LOS ANGELES - LOS ANGELES/DPA - Marion Jones ist in die Dopingfalle gelaufen und hat die Leichtathletik weiter in die Krise gestürzt. Nur drei Wochen nach dem Doping-Geständnis von 100-m-Olympiasieger und Weltmeister Justin Gatlin ist nun auch die dreimalige Sprint-Olympiasiegerin von Sydney beim Sportbetrug erwischt worden. Die 30-jährige US-Amerikanerin soll nach ihrem Titelgewinn über 100 m bei den US-Leichtathletik-Meisterschaften im Juni in Indianapolis positiv getestet worden sein. In ihrer A-Probe wurden Spuren des Blutdopingmittels EPO gefunden. „Ich würde mein Leben darauf setzen, dass sie nie EPO genommen hat“, erklärte ihr Coach Steve Riddick, „das macht keinen Sinn, es sei denn, sie möchte öffentlichen Selbstmord begehen.“
Das Ergebnis der B-Probe soll in den kommenden zwei Wochen bekannt werden. Sollte sich der Verdacht bestätigen, drohen ihr eine zwei-jährige Sperre. Die Sprinterin war am Freitag überraschend „aus persönlichen Gründen“ vom Sportfest aus Zürich abgereist. „Sie hat mir eine SMS geschickt und gesagt, sie haben Spuren von EPO gefunden. Sie meinte, es sei ernst“, offenbarte Riddick.
Nach Tour-de-France-Sieger Floyd Landis und Gatlin ist Marion Jones innerhalb des vergangenen Monats bereits der dritte prominente US-Superstar, der des Dopings angeklagt wird.
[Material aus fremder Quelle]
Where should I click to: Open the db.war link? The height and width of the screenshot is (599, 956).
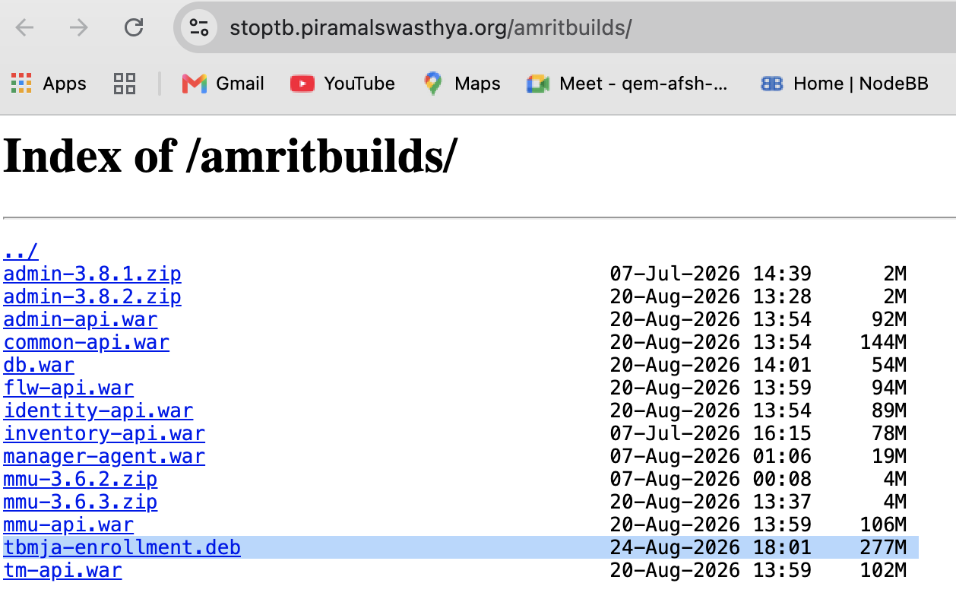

Dementsprechend harsch reagierte die Presse. „Sie ist eine Betrügerin. Mit Charme und Leidenschaft ging sie der Nation unter die Haut, aber sie hat scheinbar gleichzeitig die Hosen runtergelassen und sich eine mit Steroiden gefüllte Nadel in ihre Haut gesteckt“, schrieb die „Los Angeles Times“.